From the Earth Sky News Bulletin
On 11-25-15
A
composite image – combining x-ray and optical images – of the Cheshire
Cat group of galaxies. Optical image from from NASA’s Hubble Space
Telescope and x-ray images from Chandra X-Ray Observatory.
The Chandra X-Ray Observatory released this image on November 23, 2015. It’s a group of galaxies nicknamed
the Cheshire Cat. Some of the features of the “cat” are distant galaxies, whose light has been stretched and bent by
gravitational lensing.
That’s an indication of large amounts of mass between us and these
distant galaxy, and, Chandra says, most of that mass exists in the form
of
dark matter. According to a Chandra
statement about the Cheshire Cat group of galaxies:
…the mass that distorts the faraway galactic light is
found surrounding the two giant ‘eye’ galaxies and a ‘nose’ galaxy.
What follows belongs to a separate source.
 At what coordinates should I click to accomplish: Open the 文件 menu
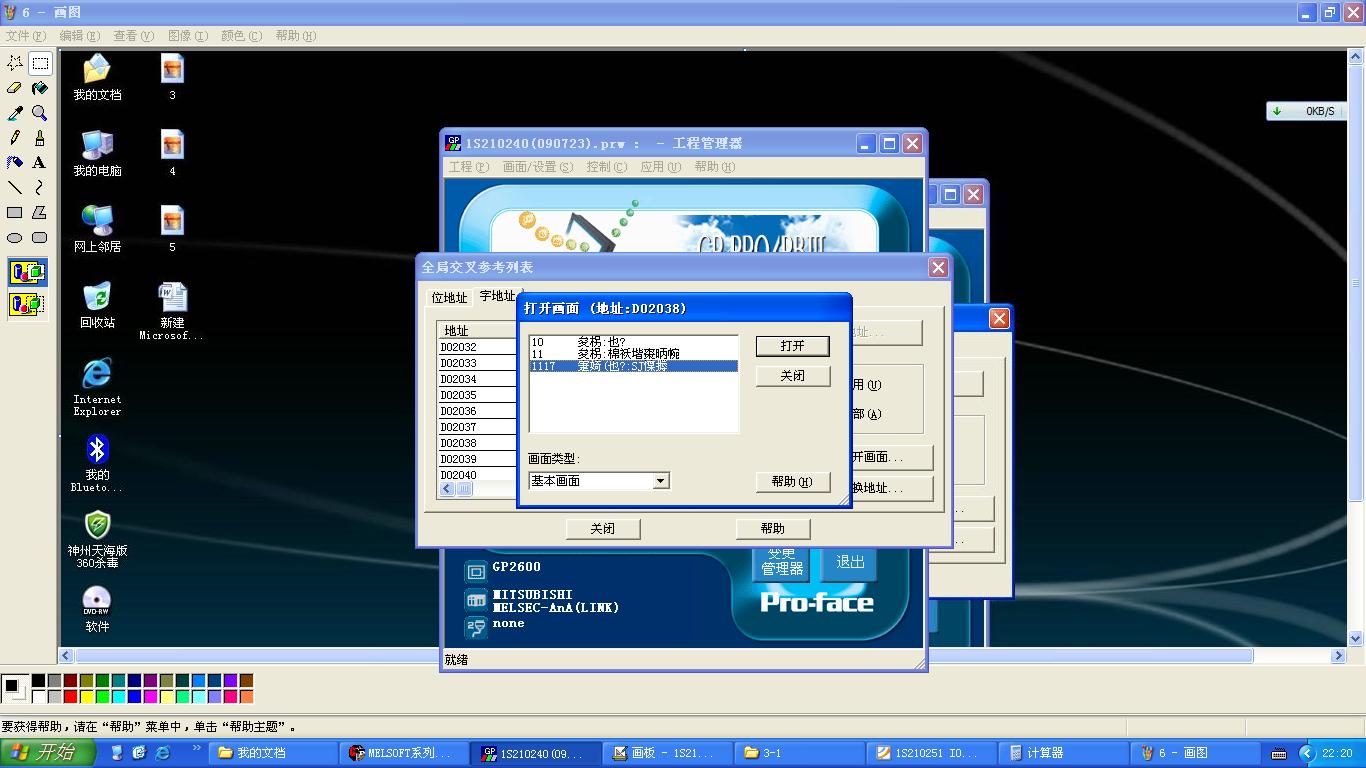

The
multiple arcs of the circular ‘face’ arise from gravitational lensing of
four different background galaxies well behind the ‘eye’ galaxies.
Chandra also said that that its x-ray observations show that that the
two eyes of the cat – and the smaller galaxies associated with them –
are slamming into one another in a colossal collision between galaxies:
Each ‘eye’ galaxy is the brightest member of its own
group of galaxies and these two groups are racing toward one another at
over 300,000 miles [nearly 500,000 km] per hour. Data from NASA’s
Chandra X-ray Observatory (purple) show hot gas that has been heated to
millions of degrees, which is evidence that the galaxy groups are
slamming into one another. Chandra’s X-ray data also reveal that the
left ‘eye’ of the Cheshire Cat group contains an actively feeding
supermassive black hole at the center of the galaxy...
“But I don’t want to go among mad people," Alice remarked.
"Oh, you can’t help that," said the Cat: "we’re all mad here. I’m mad. You’re mad."
"How do you know I’m mad?" said Alice.
"You must be," said the Cat, "or you wouldn’t have come here.”